Procrastinated Joy
I’ve fallen again.
This slip was not in the bathroom and didn’t break any bones. Instead, I’ve been tripping down the seductive and slippery slope of “As Soon As.” It sounds something like this:
“As soon as I get this pin out of my foot, everything will be better.”
How about you? Any of these sound familiar?
As soon as _________ stops, I won’t be as stressed.
As soon as I lose ___________ amount of weight or change __________ on my body, I will finally feel good about myself.
As soon as ________ is deposited into the bank account, everything will be better.
As soon as I get _________, I’ll be content.
As soon as ________ is over, I’ll be happier.
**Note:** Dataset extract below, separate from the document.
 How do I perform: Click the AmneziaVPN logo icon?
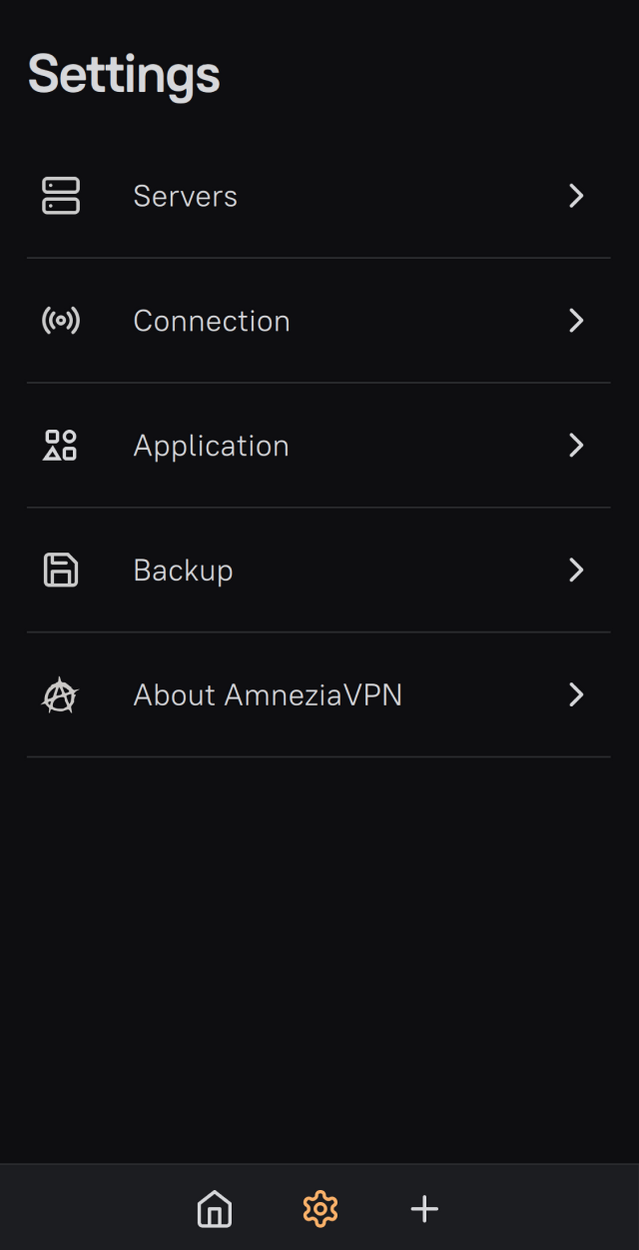coord(60,695)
As soon as __________ quits doing ________, I won’t be so frustrated.
Listen, it’s absolutely okay to long for better days and hope for positive changes, to pray for relief when we are suffering. But procrastinated joy is different. It can become a slippery slope, friends. Be careful. Procrastinated joy places joy just out of our reach, believing it is a place on a future timeline, not an abundant gift our Good Father will give us. Today.
On September 26th, my surgeon will remove the pin that was inserted down the side of my foot, holding the bone fragments in place so they can fuse. I’ve been meticulously counting down the days until the unwelcome alien is banished from my body. This part of the recovery has kept me non-weight bearing longer than expected. It has required me to diligently protect my foot so as not to jostle the pin and interfere with the critical fusing process.
Again, it’s good for me to long for a healthy recovery and be excited about progressing through the healing process. However, I’ve been going to bed every night and waking up every morning with that ONE driving thought , “As soon as I get this stupid thing out of my foot, my life will be so much better.”
Last night, I was hit with a jolt of conviction as electrifying as lighting in a sudden Texas thunderstorm. It sounded something like this:
“Stop waiting away your life.”
I mean, things WILL be better when I can walk. My life WILL be easier when I don’t have to protect my foot from jarring the bones out of place.
But I can’t put my life on hold.
I have to live it.
If I spend every single one of these moments wishing not to BE in this moment, I am missing timeless lessons that are mine. There are treasures waiting to be discovered, piled up only for me and only in this season. I will never have the opportunity again to gather the wisdom available through this particular struggle. My injury will continue to be an important teacher. I don’t want to be the student slouched in her chair, glazed eyes, mindlessly staring out of the window while twirling her hair, and waiting for the teacher to stop talking and the bell to ring.
I want to be alive and awake in each of these days as I wait. I want to learn, absorb, grow. Crutches and all. Pin and all.
Friends, we need to post sentinels on the slippery slope of As Soon As, guarding us from believing tomorrow will somehow deliver us from all our struggles. Procrastinated joy will trip us and hide today’s unique treasures. Be careful my friends, or you might slip and As Soon As your life away.
What’s the slippery slope you’ve been sliding around on?
“Jesus, protect us from the insidious danger of believing we don’t have what we need in this moment. Help us find our daily bread today. Give us the grace to hold fast to you, seeking hard after the treasures you have for us in the day we are living, the one right in front of us. Reveal the joy you have scattered all around us today.”